■ **Dataset content**:
>>>>
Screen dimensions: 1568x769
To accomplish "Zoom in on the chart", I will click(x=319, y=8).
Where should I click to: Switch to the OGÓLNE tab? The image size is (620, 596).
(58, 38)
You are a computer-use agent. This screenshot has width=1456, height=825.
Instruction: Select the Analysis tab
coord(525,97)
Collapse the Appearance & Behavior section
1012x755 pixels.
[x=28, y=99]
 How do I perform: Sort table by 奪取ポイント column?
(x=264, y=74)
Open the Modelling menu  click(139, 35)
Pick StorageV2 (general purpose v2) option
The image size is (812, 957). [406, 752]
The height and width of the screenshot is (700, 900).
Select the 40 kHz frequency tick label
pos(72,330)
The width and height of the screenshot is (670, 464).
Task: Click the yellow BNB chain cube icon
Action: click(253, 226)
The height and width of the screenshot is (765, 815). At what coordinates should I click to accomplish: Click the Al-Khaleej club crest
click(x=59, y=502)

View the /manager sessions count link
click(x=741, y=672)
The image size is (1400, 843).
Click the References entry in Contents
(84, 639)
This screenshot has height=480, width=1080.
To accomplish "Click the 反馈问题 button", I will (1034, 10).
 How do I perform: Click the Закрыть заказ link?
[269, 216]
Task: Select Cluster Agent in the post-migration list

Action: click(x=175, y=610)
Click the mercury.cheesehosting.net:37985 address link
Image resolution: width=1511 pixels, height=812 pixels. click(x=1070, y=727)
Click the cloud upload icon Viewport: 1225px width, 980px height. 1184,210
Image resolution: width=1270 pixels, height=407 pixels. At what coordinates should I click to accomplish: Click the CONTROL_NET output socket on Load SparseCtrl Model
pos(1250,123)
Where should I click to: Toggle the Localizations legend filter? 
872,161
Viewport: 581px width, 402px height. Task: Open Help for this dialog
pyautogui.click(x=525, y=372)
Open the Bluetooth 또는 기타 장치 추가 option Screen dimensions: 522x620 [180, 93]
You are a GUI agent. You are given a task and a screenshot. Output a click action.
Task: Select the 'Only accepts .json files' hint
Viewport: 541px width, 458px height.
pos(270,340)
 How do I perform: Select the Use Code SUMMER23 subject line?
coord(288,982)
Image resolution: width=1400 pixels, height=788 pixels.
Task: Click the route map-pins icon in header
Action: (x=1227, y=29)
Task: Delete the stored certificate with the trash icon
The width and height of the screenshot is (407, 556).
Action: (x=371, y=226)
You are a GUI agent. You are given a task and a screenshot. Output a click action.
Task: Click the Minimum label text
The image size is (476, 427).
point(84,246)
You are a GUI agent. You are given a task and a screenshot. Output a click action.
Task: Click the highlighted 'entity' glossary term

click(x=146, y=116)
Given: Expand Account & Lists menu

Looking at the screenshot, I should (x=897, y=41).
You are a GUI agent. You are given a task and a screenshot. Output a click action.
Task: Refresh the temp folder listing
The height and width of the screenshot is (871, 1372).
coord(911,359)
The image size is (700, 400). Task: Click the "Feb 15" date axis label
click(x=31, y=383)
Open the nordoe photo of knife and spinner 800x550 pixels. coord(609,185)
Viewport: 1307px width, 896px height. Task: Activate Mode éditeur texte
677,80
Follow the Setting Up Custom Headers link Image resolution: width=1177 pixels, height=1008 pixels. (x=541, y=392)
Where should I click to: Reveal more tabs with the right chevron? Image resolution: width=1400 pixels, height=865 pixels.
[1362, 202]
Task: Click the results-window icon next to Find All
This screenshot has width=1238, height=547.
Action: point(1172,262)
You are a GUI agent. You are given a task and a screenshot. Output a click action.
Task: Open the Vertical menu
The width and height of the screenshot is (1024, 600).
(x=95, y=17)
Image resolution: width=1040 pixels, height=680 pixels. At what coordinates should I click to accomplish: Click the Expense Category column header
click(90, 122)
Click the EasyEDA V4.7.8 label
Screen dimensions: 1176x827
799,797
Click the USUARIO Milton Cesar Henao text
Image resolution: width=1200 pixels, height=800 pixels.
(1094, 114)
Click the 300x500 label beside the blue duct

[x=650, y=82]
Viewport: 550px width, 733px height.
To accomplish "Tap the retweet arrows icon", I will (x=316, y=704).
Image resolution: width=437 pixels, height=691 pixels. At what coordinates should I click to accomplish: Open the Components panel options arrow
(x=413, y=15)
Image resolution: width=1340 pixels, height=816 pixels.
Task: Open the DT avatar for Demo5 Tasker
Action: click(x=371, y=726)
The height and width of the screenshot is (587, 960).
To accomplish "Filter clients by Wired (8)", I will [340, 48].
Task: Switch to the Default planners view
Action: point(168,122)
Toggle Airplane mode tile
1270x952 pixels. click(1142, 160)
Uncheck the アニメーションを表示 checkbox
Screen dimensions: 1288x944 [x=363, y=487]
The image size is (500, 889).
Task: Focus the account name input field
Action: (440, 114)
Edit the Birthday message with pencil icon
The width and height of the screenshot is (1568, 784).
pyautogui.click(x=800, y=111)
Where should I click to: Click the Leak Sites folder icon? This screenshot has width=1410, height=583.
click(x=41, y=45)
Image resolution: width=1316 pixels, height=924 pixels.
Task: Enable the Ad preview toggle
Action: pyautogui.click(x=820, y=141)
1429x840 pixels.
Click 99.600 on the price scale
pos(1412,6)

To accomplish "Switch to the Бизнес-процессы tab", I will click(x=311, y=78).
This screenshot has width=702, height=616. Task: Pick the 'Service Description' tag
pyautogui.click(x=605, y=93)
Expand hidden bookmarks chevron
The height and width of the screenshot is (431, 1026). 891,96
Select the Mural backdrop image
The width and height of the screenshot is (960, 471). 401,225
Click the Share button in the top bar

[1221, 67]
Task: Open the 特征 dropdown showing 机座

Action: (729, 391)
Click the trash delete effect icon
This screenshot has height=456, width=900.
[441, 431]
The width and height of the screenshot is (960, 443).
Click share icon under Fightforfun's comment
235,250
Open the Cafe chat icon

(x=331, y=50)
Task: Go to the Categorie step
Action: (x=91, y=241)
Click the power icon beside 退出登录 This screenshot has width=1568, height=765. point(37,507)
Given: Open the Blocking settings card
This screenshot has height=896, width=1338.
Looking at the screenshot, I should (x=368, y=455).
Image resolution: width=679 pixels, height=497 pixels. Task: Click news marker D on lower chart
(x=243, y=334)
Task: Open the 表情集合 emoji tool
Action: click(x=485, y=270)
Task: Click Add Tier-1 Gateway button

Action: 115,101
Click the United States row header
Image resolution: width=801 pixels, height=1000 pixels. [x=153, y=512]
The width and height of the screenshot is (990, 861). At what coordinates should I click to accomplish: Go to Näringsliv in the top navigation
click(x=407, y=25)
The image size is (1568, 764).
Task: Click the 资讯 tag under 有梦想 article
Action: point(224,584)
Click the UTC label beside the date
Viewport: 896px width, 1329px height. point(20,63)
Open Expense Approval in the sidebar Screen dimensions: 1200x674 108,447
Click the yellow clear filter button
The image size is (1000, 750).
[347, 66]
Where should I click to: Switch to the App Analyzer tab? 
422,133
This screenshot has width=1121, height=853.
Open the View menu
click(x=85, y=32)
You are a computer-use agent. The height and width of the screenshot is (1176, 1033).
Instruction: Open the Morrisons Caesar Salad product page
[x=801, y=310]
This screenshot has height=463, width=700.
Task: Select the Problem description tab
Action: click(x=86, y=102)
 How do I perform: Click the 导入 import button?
<<<<
■ **Task to complete**: The whole of the data must be given again, exactly as shown.

■ **Result below**:
Screen dimensions: 1568x769
To accomplish "Zoom in on the chart", I will click(x=319, y=8).
Where should I click to: Switch to the OGÓLNE tab? The image size is (620, 596).
(58, 38)
You are a computer-use agent. This screenshot has width=1456, height=825.
Instruction: Select the Analysis tab
coord(525,97)
Collapse the Appearance & Behavior section
1012x755 pixels.
[x=28, y=99]
 How do I perform: Sort table by 奪取ポイント column?
(x=264, y=74)
Open the Modelling menu  click(139, 35)
Pick StorageV2 (general purpose v2) option
The image size is (812, 957). [406, 752]
The height and width of the screenshot is (700, 900).
Select the 40 kHz frequency tick label
pos(72,330)
The width and height of the screenshot is (670, 464).
Task: Click the yellow BNB chain cube icon
Action: click(253, 226)
The height and width of the screenshot is (765, 815). At what coordinates should I click to accomplish: Click the Al-Khaleej club crest
click(x=59, y=502)

View the /manager sessions count link
click(x=741, y=672)
The image size is (1400, 843).
Click the References entry in Contents
(84, 639)
This screenshot has height=480, width=1080.
To accomplish "Click the 反馈问题 button", I will (1034, 10).
 How do I perform: Click the Закрыть заказ link?
[269, 216]
Task: Select Cluster Agent in the post-migration list

Action: click(x=175, y=610)
Click the mercury.cheesehosting.net:37985 address link
Image resolution: width=1511 pixels, height=812 pixels. click(x=1070, y=727)
Click the cloud upload icon Viewport: 1225px width, 980px height. 1184,210
Image resolution: width=1270 pixels, height=407 pixels. At what coordinates should I click to accomplish: Click the CONTROL_NET output socket on Load SparseCtrl Model
pos(1250,123)
Where should I click to: Toggle the Localizations legend filter? 
872,161
Viewport: 581px width, 402px height. Task: Open Help for this dialog
pyautogui.click(x=525, y=372)
Open the Bluetooth 또는 기타 장치 추가 option Screen dimensions: 522x620 [180, 93]
You are a GUI agent. You are given a task and a screenshot. Output a click action.
Task: Select the 'Only accepts .json files' hint
Viewport: 541px width, 458px height.
pos(270,340)
 How do I perform: Select the Use Code SUMMER23 subject line?
coord(288,982)
Image resolution: width=1400 pixels, height=788 pixels.
Task: Click the route map-pins icon in header
Action: (x=1227, y=29)
Task: Delete the stored certificate with the trash icon
The width and height of the screenshot is (407, 556).
Action: (x=371, y=226)
You are a GUI agent. You are given a task and a screenshot. Output a click action.
Task: Click the Minimum label text
The image size is (476, 427).
point(84,246)
You are a GUI agent. You are given a task and a screenshot. Output a click action.
Task: Click the highlighted 'entity' glossary term

click(x=146, y=116)
Given: Expand Account & Lists menu

Looking at the screenshot, I should (x=897, y=41).
You are a GUI agent. You are given a task and a screenshot. Output a click action.
Task: Refresh the temp folder listing
The height and width of the screenshot is (871, 1372).
coord(911,359)
The image size is (700, 400). Task: Click the "Feb 15" date axis label
click(x=31, y=383)
Open the nordoe photo of knife and spinner 800x550 pixels. coord(609,185)
Viewport: 1307px width, 896px height. Task: Activate Mode éditeur texte
677,80
Follow the Setting Up Custom Headers link Image resolution: width=1177 pixels, height=1008 pixels. (x=541, y=392)
Where should I click to: Reveal more tabs with the right chevron? Image resolution: width=1400 pixels, height=865 pixels.
[1362, 202]
Task: Click the results-window icon next to Find All
This screenshot has width=1238, height=547.
Action: point(1172,262)
You are a GUI agent. You are given a task and a screenshot. Output a click action.
Task: Open the Vertical menu
The width and height of the screenshot is (1024, 600).
(x=95, y=17)
Image resolution: width=1040 pixels, height=680 pixels. At what coordinates should I click to accomplish: Click the Expense Category column header
click(90, 122)
Click the EasyEDA V4.7.8 label
Screen dimensions: 1176x827
799,797
Click the USUARIO Milton Cesar Henao text
Image resolution: width=1200 pixels, height=800 pixels.
(1094, 114)
Click the 300x500 label beside the blue duct

[x=650, y=82]
Viewport: 550px width, 733px height.
To accomplish "Tap the retweet arrows icon", I will (x=316, y=704).
Image resolution: width=437 pixels, height=691 pixels. At what coordinates should I click to accomplish: Open the Components panel options arrow
(x=413, y=15)
Image resolution: width=1340 pixels, height=816 pixels.
Task: Open the DT avatar for Demo5 Tasker
Action: click(x=371, y=726)
The height and width of the screenshot is (587, 960).
To accomplish "Filter clients by Wired (8)", I will [340, 48].
Task: Switch to the Default planners view
Action: point(168,122)
Toggle Airplane mode tile
1270x952 pixels. click(1142, 160)
Uncheck the アニメーションを表示 checkbox
Screen dimensions: 1288x944 [x=363, y=487]
The image size is (500, 889).
Task: Focus the account name input field
Action: (440, 114)
Edit the Birthday message with pencil icon
The width and height of the screenshot is (1568, 784).
pyautogui.click(x=800, y=111)
Where should I click to: Click the Leak Sites folder icon? This screenshot has width=1410, height=583.
click(x=41, y=45)
Image resolution: width=1316 pixels, height=924 pixels.
Task: Enable the Ad preview toggle
Action: pyautogui.click(x=820, y=141)
1429x840 pixels.
Click 99.600 on the price scale
pos(1412,6)

To accomplish "Switch to the Бизнес-процессы tab", I will click(x=311, y=78).
This screenshot has width=702, height=616. Task: Pick the 'Service Description' tag
pyautogui.click(x=605, y=93)
Expand hidden bookmarks chevron
The height and width of the screenshot is (431, 1026). 891,96
Select the Mural backdrop image
The width and height of the screenshot is (960, 471). 401,225
Click the Share button in the top bar

[1221, 67]
Task: Open the 特征 dropdown showing 机座

Action: (729, 391)
Click the trash delete effect icon
This screenshot has height=456, width=900.
[441, 431]
The width and height of the screenshot is (960, 443).
Click share icon under Fightforfun's comment
235,250
Open the Cafe chat icon

(x=331, y=50)
Task: Go to the Categorie step
Action: (x=91, y=241)
Click the power icon beside 退出登录 This screenshot has width=1568, height=765. point(37,507)
Given: Open the Blocking settings card
This screenshot has height=896, width=1338.
Looking at the screenshot, I should (x=368, y=455).
Image resolution: width=679 pixels, height=497 pixels. Task: Click news marker D on lower chart
(x=243, y=334)
Task: Open the 表情集合 emoji tool
Action: click(x=485, y=270)
Task: Click Add Tier-1 Gateway button

Action: 115,101
Click the United States row header
Image resolution: width=801 pixels, height=1000 pixels. [x=153, y=512]
The width and height of the screenshot is (990, 861). At what coordinates should I click to accomplish: Go to Näringsliv in the top navigation
click(x=407, y=25)
The image size is (1568, 764).
Task: Click the 资讯 tag under 有梦想 article
Action: point(224,584)
Click the UTC label beside the date
Viewport: 896px width, 1329px height. point(20,63)
Open Expense Approval in the sidebar Screen dimensions: 1200x674 108,447
Click the yellow clear filter button
The image size is (1000, 750).
[347, 66]
Where should I click to: Switch to the App Analyzer tab? 
422,133
This screenshot has width=1121, height=853.
Open the View menu
click(x=85, y=32)
You are a computer-use agent. The height and width of the screenshot is (1176, 1033).
Instruction: Open the Morrisons Caesar Salad product page
[x=801, y=310]
This screenshot has height=463, width=700.
Task: Select the Problem description tab
Action: click(x=86, y=102)
 How do I perform: Click the 导入 import button?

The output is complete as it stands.